■ **WHAT YOU ARE ASKED TO DO**:
The line that contains "Task: Switch to the Trade History tab" marks the end: retype the data below exactly from its first line through that line.

■ **ENTRIES SUPPLIED**:
▬▬▬▬▬▬
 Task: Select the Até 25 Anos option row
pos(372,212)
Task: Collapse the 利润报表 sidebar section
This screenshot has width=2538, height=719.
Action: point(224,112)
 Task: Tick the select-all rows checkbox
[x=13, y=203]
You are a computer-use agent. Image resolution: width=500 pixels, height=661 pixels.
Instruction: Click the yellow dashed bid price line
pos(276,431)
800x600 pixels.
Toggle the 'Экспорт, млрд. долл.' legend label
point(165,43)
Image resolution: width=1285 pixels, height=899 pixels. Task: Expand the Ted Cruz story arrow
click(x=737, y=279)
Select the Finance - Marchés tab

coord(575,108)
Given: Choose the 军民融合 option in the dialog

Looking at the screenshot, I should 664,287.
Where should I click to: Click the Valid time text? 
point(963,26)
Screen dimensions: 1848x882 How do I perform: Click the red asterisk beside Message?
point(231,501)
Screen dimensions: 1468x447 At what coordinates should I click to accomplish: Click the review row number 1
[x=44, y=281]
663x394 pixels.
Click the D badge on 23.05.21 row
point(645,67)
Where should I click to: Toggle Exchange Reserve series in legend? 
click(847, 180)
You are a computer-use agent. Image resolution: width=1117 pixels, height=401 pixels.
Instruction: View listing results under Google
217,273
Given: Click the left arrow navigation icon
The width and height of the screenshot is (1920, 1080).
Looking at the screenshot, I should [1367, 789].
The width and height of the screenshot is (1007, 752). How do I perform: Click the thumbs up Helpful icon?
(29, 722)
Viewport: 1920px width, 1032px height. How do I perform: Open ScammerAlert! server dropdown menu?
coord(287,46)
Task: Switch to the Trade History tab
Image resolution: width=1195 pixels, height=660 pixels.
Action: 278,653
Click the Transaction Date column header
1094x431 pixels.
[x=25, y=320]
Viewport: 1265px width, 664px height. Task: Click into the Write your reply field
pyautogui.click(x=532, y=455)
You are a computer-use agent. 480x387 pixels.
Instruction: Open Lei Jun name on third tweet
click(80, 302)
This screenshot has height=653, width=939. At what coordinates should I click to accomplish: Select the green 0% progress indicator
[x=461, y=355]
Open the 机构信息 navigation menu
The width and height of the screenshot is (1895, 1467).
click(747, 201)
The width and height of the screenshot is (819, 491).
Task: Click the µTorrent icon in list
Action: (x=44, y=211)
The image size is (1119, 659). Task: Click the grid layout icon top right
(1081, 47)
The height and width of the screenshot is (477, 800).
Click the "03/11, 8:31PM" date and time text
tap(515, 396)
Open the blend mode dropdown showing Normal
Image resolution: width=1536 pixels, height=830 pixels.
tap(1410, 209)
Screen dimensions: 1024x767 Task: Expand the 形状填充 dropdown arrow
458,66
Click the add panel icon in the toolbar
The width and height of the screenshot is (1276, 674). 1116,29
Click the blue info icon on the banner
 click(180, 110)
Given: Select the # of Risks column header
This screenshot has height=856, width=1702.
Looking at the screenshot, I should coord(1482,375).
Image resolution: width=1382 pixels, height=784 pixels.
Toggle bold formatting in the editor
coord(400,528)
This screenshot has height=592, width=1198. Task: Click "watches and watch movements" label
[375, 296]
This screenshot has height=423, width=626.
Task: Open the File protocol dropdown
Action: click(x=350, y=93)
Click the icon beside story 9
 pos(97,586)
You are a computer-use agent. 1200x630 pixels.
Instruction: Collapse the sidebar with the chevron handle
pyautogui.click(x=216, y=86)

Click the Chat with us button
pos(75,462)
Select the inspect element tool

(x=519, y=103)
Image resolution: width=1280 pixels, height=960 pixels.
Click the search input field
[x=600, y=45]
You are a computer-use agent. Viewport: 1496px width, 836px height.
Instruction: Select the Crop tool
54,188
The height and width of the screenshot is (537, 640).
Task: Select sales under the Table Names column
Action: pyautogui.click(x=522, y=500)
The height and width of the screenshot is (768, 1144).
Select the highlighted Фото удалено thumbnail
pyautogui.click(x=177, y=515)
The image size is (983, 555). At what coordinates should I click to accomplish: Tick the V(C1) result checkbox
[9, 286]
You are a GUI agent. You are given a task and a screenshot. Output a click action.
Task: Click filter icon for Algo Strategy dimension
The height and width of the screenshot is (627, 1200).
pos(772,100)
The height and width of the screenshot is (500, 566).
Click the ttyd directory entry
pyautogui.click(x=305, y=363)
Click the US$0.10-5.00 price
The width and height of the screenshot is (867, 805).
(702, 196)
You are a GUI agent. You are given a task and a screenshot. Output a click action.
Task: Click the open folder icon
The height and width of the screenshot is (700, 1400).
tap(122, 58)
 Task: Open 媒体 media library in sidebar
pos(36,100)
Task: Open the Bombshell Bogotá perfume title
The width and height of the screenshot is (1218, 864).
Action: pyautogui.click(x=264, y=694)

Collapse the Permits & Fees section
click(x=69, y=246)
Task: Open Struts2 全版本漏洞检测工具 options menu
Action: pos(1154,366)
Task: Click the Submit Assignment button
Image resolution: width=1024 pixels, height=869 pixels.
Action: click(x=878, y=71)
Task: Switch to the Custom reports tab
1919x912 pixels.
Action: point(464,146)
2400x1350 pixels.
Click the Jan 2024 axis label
▬▬▬▬▬▬
■ **ANSWER TO THIS PROBLEM**:
 Task: Select the Até 25 Anos option row
pos(372,212)
Task: Collapse the 利润报表 sidebar section
This screenshot has width=2538, height=719.
Action: point(224,112)
 Task: Tick the select-all rows checkbox
[x=13, y=203]
You are a computer-use agent. Image resolution: width=500 pixels, height=661 pixels.
Instruction: Click the yellow dashed bid price line
pos(276,431)
800x600 pixels.
Toggle the 'Экспорт, млрд. долл.' legend label
point(165,43)
Image resolution: width=1285 pixels, height=899 pixels. Task: Expand the Ted Cruz story arrow
click(x=737, y=279)
Select the Finance - Marchés tab

coord(575,108)
Given: Choose the 军民融合 option in the dialog

Looking at the screenshot, I should 664,287.
Where should I click to: Click the Valid time text? 
point(963,26)
Screen dimensions: 1848x882 How do I perform: Click the red asterisk beside Message?
point(231,501)
Screen dimensions: 1468x447 At what coordinates should I click to accomplish: Click the review row number 1
[x=44, y=281]
663x394 pixels.
Click the D badge on 23.05.21 row
point(645,67)
Where should I click to: Toggle Exchange Reserve series in legend? 
click(847, 180)
You are a computer-use agent. Image resolution: width=1117 pixels, height=401 pixels.
Instruction: View listing results under Google
217,273
Given: Click the left arrow navigation icon
The width and height of the screenshot is (1920, 1080).
Looking at the screenshot, I should [1367, 789].
The width and height of the screenshot is (1007, 752). How do I perform: Click the thumbs up Helpful icon?
(29, 722)
Viewport: 1920px width, 1032px height. How do I perform: Open ScammerAlert! server dropdown menu?
coord(287,46)
Task: Switch to the Trade History tab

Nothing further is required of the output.